> _What to do_
Transcribe exactly the lines below that begin at the line with "The image size" and stop after the line with "Click the sort-direction up arrow icon", leaving out every picture.

── Raw data ──

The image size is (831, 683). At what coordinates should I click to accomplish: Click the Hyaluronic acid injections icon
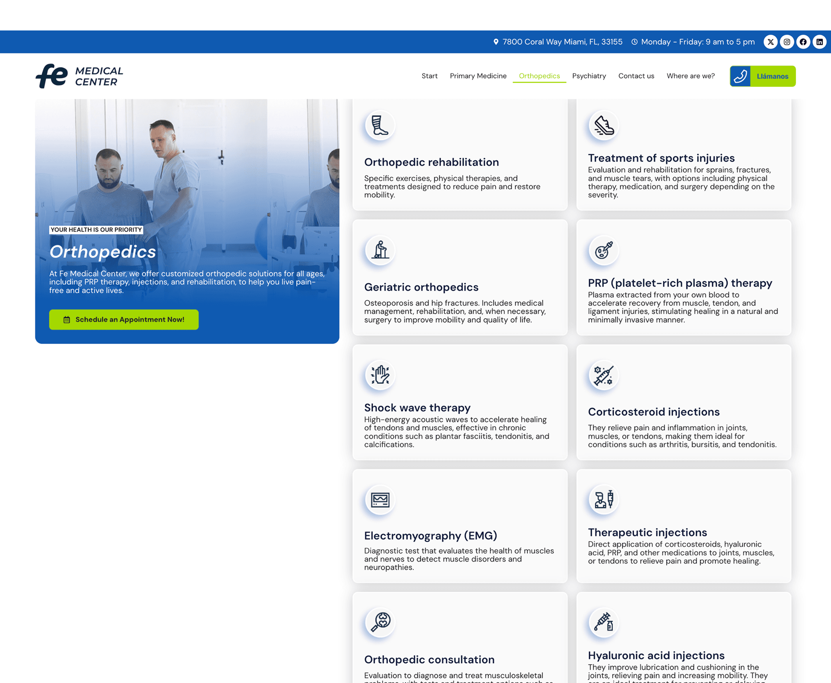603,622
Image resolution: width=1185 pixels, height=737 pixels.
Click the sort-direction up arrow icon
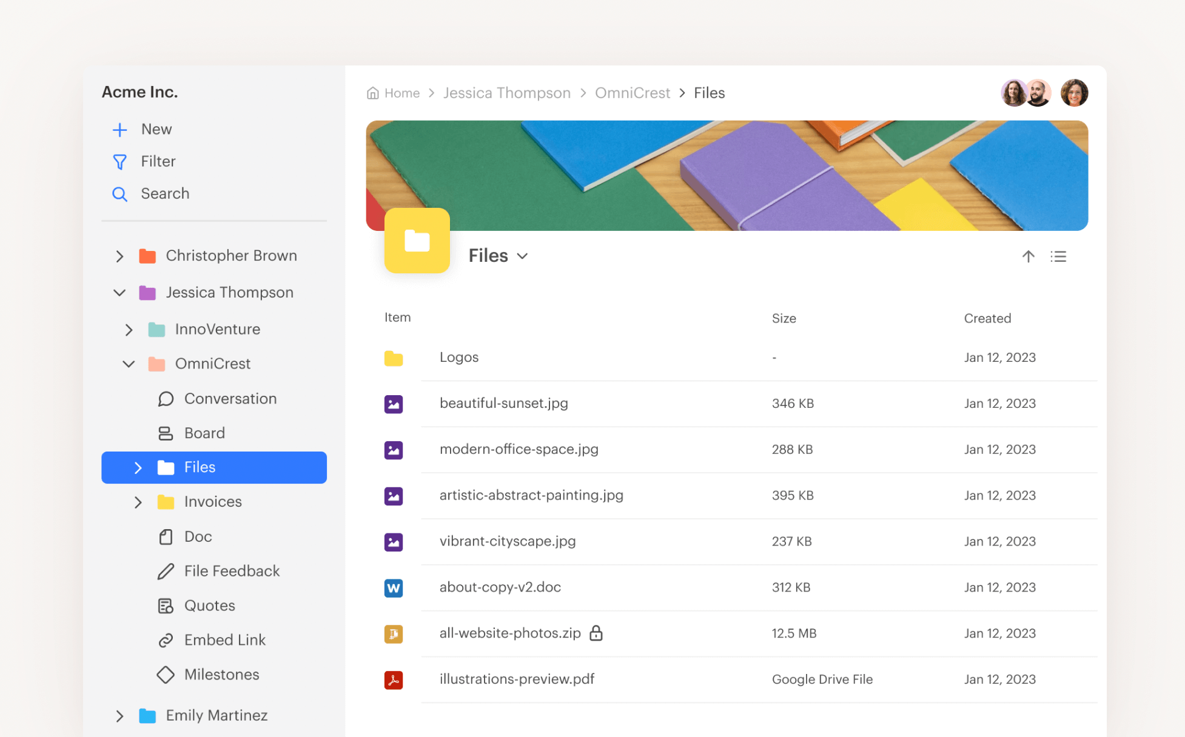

───
── Raw data ──

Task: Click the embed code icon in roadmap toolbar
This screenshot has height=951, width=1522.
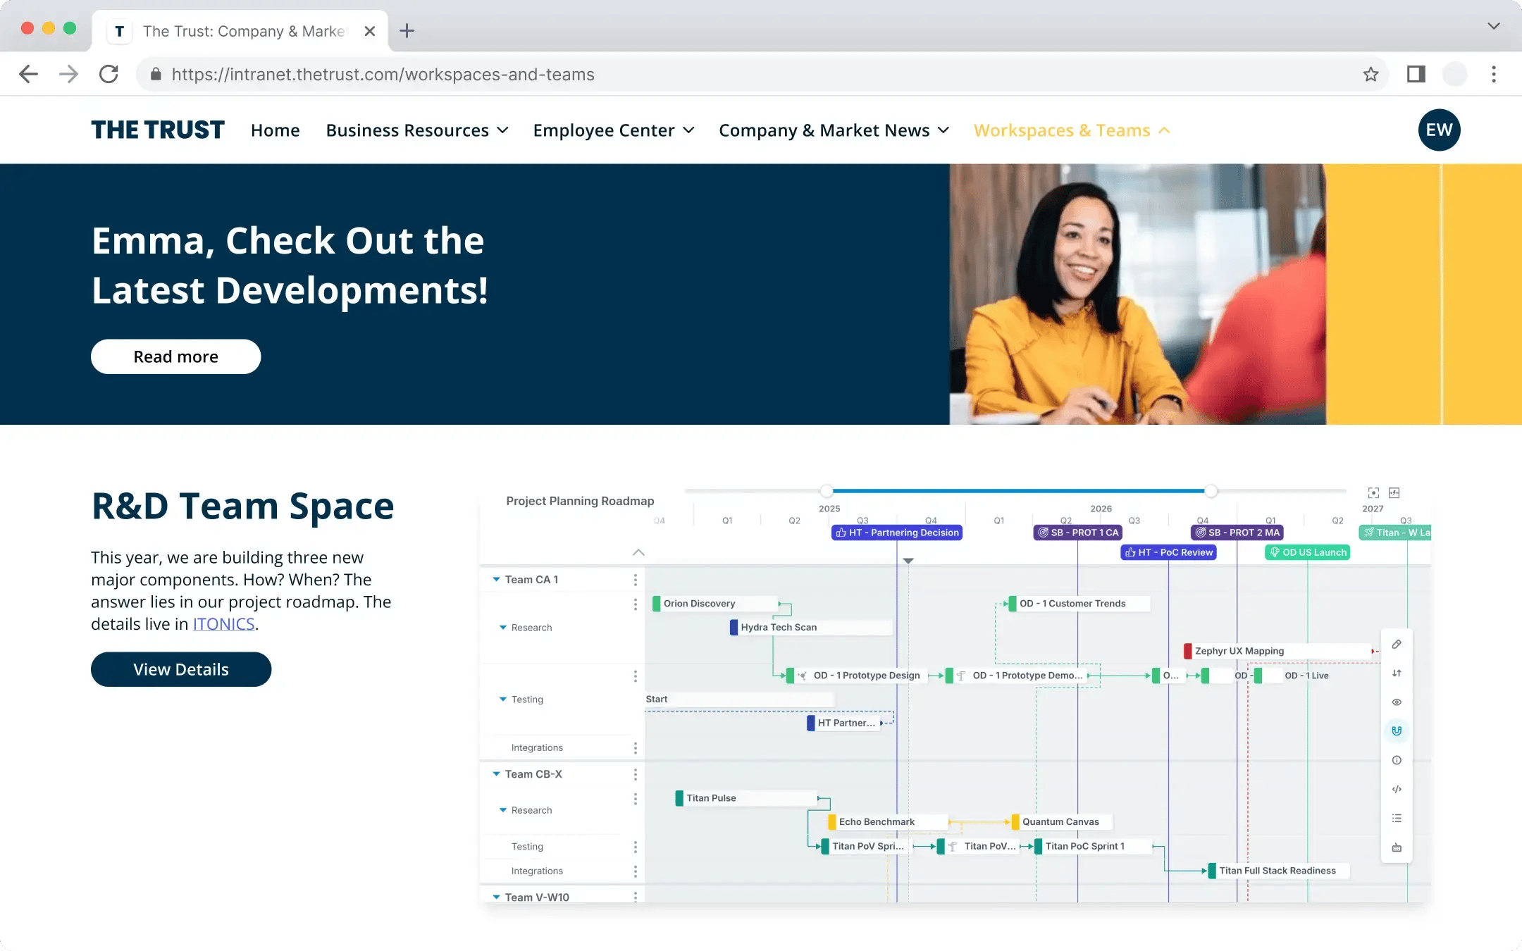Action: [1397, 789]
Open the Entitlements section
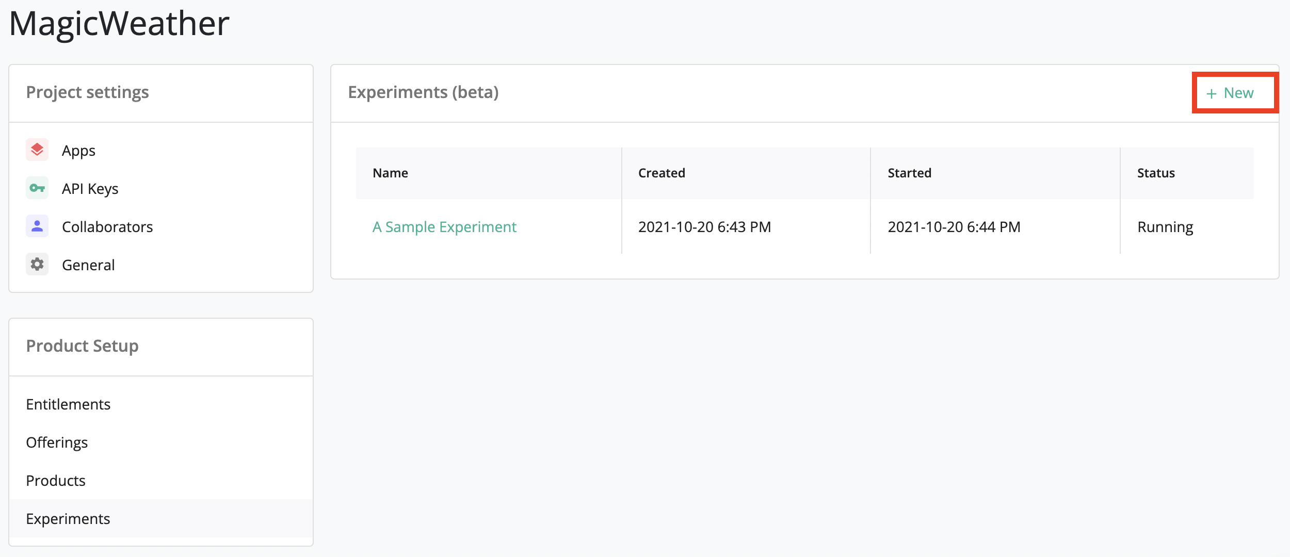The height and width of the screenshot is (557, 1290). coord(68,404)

───
── Raw data ──

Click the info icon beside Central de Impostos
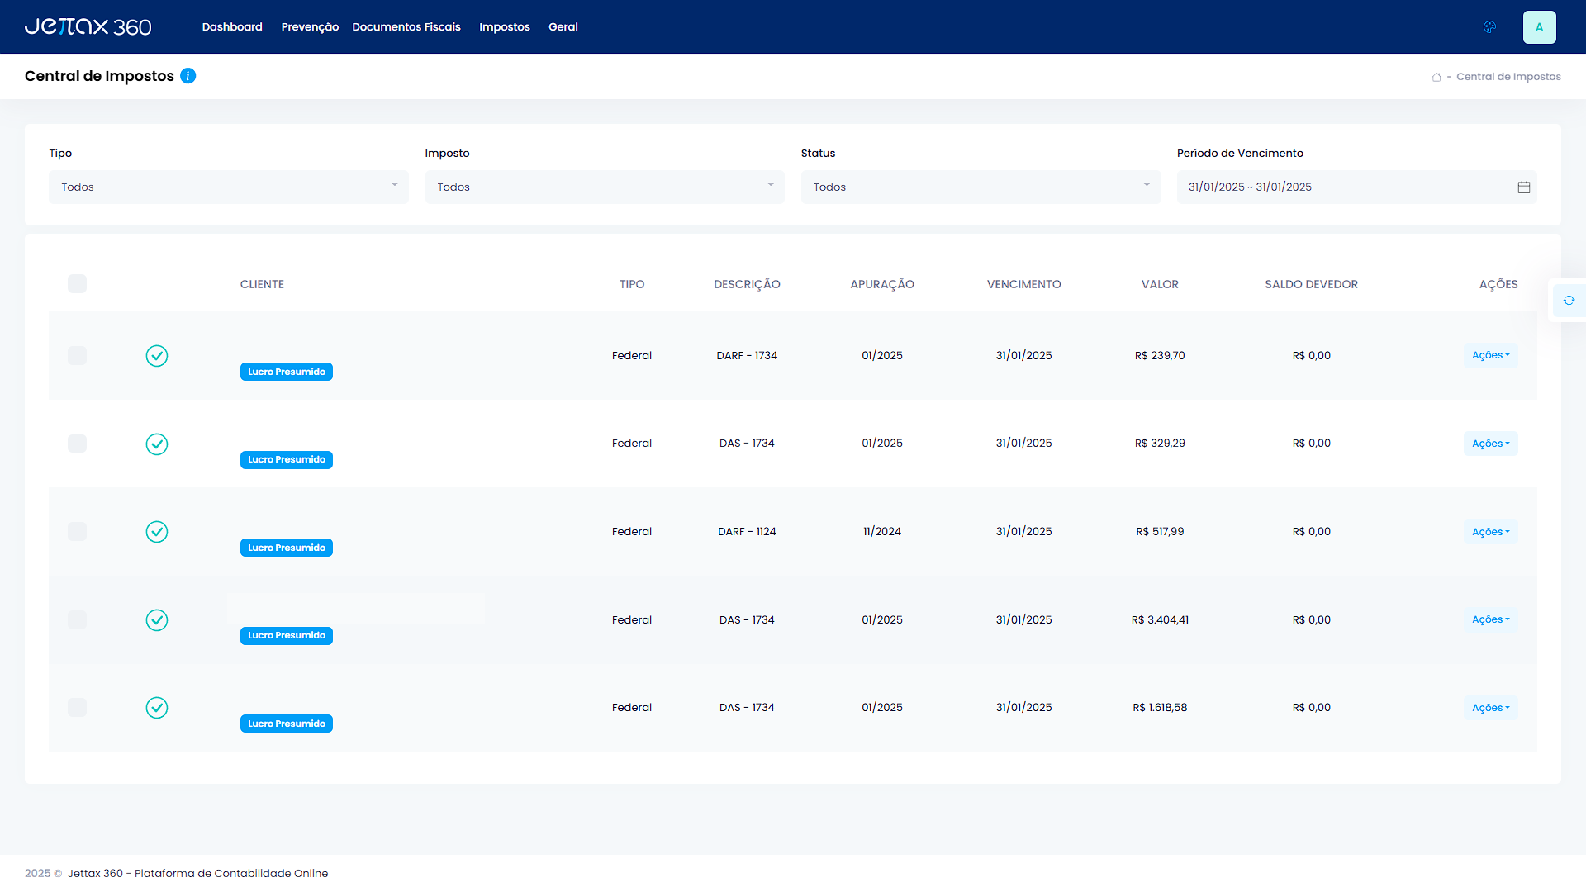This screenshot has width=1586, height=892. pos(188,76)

───

> _Answer space_
The image size is (831, 683). At what coordinates should I click to accomplish: Click the Hyaluronic acid injections icon
603,622
Image resolution: width=1185 pixels, height=737 pixels.
Click the sort-direction up arrow icon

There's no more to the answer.